DGB/Simone M. Neumann
Ein Vorschlag zur Minimierung dieser Ansteckungseffekte, der mittlerweile auch in der Öffentlichkeit diskutiert wird, sind die sogenannten europäischen sicheren Anleihen (sog. ESBies). Dazu haben ÖkonomInnen aus Frankreich und Deutschland Anfang des Jahres konkrete Pläne vorgelegt. Die Idee ist: Staatsanleihen aus Euroländern in neuen Wertpapieren zu bündeln, von denen ein Teil sehr risikoarm ist (Senior Tranche), während andere größere Risiken bergen (Junior und Mezzanine). Die Befürworter argumentieren, dass ein solches Finanzprodukt zu einer Diversifizierung der Portfolios inländischer Banken beitragen und so den Teufelskreis aus Staats- und Bankenkrise durchbrechen könnte.

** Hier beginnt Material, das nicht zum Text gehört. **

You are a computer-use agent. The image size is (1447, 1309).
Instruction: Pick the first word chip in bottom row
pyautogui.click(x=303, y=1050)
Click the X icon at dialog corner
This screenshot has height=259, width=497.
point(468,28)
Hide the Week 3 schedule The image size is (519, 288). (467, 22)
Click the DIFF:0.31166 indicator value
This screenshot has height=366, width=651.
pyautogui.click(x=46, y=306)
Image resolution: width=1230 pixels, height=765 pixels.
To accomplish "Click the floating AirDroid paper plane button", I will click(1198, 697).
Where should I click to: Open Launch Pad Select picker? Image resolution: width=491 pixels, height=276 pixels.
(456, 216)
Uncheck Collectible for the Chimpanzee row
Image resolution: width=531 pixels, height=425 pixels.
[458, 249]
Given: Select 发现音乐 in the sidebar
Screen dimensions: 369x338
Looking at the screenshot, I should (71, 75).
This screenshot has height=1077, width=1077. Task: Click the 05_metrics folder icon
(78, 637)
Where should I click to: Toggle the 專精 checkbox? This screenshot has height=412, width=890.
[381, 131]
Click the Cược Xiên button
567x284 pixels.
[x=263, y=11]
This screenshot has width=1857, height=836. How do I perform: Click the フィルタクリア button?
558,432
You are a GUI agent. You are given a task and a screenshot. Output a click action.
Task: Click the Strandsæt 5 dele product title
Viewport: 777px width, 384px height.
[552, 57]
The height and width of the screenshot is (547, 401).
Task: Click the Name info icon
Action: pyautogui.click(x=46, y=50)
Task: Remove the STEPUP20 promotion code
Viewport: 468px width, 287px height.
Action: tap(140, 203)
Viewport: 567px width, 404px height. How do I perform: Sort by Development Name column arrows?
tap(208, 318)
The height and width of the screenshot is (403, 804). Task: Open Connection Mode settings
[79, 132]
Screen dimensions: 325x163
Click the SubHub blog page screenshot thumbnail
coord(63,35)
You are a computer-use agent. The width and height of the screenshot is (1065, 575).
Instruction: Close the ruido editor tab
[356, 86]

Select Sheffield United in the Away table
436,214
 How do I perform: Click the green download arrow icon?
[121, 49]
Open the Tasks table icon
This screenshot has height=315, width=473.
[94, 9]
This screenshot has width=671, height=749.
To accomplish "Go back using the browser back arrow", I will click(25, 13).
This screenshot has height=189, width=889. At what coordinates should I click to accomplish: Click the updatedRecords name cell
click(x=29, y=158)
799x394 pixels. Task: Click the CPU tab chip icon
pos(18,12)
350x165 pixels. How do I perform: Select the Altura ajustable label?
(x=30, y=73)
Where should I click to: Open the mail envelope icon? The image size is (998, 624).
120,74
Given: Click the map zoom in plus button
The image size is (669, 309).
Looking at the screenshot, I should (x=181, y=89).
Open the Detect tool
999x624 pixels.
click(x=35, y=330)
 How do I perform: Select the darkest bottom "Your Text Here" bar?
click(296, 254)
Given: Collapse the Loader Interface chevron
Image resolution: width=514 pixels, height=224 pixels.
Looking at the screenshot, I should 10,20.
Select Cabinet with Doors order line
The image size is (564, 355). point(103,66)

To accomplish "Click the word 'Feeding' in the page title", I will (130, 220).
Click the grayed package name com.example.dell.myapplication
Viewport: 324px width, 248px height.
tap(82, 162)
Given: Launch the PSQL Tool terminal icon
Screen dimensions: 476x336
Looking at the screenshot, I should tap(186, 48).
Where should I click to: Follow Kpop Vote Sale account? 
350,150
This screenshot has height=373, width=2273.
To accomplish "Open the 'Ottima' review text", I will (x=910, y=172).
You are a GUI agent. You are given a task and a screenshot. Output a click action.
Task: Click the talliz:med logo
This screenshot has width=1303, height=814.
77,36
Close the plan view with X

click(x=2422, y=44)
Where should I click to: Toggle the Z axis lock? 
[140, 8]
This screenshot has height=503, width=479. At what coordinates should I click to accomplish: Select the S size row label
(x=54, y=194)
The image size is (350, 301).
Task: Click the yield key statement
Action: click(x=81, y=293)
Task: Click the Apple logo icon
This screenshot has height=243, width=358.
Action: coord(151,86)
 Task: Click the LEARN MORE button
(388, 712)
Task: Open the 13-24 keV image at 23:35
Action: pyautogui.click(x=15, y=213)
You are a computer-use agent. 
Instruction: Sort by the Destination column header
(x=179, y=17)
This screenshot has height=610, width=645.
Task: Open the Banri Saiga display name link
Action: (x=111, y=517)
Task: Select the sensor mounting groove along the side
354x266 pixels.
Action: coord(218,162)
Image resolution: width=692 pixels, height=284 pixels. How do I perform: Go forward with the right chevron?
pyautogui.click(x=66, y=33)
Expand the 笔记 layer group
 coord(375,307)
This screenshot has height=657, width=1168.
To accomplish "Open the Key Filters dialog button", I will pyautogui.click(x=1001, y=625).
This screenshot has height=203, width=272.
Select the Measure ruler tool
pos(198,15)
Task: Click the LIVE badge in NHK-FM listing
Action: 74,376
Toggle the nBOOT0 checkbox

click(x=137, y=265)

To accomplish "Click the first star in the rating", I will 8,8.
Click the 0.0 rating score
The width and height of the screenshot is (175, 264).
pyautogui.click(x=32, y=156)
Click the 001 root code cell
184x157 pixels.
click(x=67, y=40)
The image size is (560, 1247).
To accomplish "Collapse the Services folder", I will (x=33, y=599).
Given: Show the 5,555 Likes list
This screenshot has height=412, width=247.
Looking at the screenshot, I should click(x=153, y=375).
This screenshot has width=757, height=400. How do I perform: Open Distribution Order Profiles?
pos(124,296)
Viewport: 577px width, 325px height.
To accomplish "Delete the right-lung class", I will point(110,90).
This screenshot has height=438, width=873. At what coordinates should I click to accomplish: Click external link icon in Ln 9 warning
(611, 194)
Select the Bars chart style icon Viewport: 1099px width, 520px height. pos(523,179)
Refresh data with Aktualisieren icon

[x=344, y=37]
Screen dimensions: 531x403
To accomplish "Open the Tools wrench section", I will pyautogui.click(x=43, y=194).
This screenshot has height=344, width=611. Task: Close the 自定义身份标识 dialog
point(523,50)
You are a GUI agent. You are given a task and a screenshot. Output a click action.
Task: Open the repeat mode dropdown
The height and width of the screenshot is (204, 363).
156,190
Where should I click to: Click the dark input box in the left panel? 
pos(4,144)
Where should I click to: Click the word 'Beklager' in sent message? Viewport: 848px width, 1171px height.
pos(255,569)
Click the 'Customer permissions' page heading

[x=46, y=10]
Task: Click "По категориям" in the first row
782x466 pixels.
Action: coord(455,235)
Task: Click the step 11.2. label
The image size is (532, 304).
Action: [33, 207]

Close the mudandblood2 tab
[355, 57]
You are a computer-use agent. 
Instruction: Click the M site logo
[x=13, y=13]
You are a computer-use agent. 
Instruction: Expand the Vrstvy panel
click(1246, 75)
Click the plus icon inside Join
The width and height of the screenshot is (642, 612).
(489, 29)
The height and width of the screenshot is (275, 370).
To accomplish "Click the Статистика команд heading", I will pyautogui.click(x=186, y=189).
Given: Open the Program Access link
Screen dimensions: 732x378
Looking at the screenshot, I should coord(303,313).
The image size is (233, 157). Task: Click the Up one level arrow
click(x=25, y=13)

Die Krux an dem Vorschlag besteht allerdings darin, dass keine gemeinschaftliche Haftung der Euroländer vorgesehen ist. Zudem sieht der Vorschlag ein Staateninsolvenzverfahren vor. Und genau hier liegt das Problem: Solange es ein Ausfallrisiko der europäischen „sicheren Anleihen“ gibt, potentielle Anleger also ihr Geld verlieren können, sind diese nur scheinbar sicher. Da hilft auch der radikalste staatliche Sparkurs nichts: Die 2012 ad-hoc durchgeführte Schuldenrestrukturierung in Griechenland ließen die Zinsen griechischer Staatsanleihen in die Höhe schnellen, obwohl die Staatsschuldenquote in diesem Jahr leicht zurückgegangen war (siehe Grafik). Das zeigt: Ob staatliche Schuldscheine sicher sind, hängt nicht von Haushaltsdisziplin und neoliberalen Reformen, sondern von anderen Faktoren ab.
Grafik: DGB
Um zukünftig zu verhindern, dass staatliche Liquiditätskrisen zu Solvenzkrisen ausarten, brauchen wir europäische Anleihen, für die die Euroländer gemeinschaftlich haften. Das Institut für Makroökonomie und Konjunkturforschung (IMK) hat deshalb eine sinnvolle Ergänzung zu dem Vorschlag gemacht: Die Euroländer sollten für einen Teil der besonders risikoreichen Junior Tranche gemeinschaftlich haften. Europa braucht mehr gemeinschaftliche Risikoteilung und eine funktionierende Bankenaufsicht. Das sind die Schlüssel für eine nachhaltige Risikovermeidung.